Status:
COMPLETED
Sun Protection Factor Assay
Lead Sponsor:
Bayer
Conditions:
Sunscreening Agent
Eligibility:
All Genders
18-70 years
Phase:
NA
Brief Summary
To evaluate the Sun Protection Factor efficacy on human skin.
Eligibility Criteria
Inclusion
- Fitzpatrick Skin Type l, ll and/or lll for UVB testing. Fitzpatrick Skin Type ll, lll and/or lV for UVA testing.
- Male and female
- Aged between 18-70 years old.
- Good health as determined from the HRL SHF(Self History Form)
- Signed and dated Informed Consent Form
- Signed and dated HIPAA (Health Insurance Portability and Accountability Act) Form
- An unbAmbiguous MED (Minimal Erythema Dose) or MPPD (Minimal Persistent Pigment Darkening Dose)
Exclusion
- Subjects on test at any other research laboratory or clinic.
- Known allergy or sensitivity to sunscreens, cosmetics and toiletries, topical drugs and/or ultraviolet light.
- Pre-existing dermatologic conditions which have been diagnosed by a medical professional (e.g. psoriasis, eczema, etc.) which would interfere with this study.
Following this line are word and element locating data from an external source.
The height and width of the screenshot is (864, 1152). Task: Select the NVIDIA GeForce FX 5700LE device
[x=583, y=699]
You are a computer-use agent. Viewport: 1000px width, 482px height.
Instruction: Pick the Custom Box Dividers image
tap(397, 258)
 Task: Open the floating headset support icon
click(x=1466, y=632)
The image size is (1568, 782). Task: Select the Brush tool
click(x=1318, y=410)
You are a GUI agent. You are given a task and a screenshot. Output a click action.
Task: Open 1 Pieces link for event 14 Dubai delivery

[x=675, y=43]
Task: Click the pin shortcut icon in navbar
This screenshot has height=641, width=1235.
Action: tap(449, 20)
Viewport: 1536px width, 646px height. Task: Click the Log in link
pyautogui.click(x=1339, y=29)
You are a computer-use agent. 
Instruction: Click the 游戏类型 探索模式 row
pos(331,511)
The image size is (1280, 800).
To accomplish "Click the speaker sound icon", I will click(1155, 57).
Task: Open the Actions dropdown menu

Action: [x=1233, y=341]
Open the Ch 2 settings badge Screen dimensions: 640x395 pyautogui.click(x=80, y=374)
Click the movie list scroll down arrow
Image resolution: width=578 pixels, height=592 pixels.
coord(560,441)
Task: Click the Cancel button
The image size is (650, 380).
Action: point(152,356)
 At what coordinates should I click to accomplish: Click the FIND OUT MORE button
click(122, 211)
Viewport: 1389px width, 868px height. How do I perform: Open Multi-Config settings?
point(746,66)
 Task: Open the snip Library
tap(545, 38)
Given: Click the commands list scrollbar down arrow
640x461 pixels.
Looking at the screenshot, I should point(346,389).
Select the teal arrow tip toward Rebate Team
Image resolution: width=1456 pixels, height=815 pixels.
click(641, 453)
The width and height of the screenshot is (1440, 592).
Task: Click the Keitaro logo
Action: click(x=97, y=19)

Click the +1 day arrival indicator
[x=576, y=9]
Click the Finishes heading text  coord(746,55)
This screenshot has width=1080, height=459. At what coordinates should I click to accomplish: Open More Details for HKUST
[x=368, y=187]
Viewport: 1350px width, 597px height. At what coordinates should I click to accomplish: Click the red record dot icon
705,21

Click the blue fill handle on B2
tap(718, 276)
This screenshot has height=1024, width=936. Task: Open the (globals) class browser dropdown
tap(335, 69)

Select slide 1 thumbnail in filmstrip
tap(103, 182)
- Pre-existing other medical conditions (e.g. adult asthma. diabetes).
- Treatment with antihistamines or corticosteroids within one week prior to initiation of the test.
- Treatment with antibiotics within two weeks prior to initiation of the test.
- Chronic medication which could affect the results of the study.
- Known pregnant or nursing women.
Key Trial Info
Start Date :
October 29 2015
Trial Type :
INTERVENTIONAL
Allocation :
ACTUAL
End Date :
November 5 2015
Estimated Enrollment :
10 Patients enrolled
Trial Details
Trial ID
NCT02803021
Start Date
October 29 2015
End Date
November 5 2015
Last Update
December 12 2018
Active Locations (1)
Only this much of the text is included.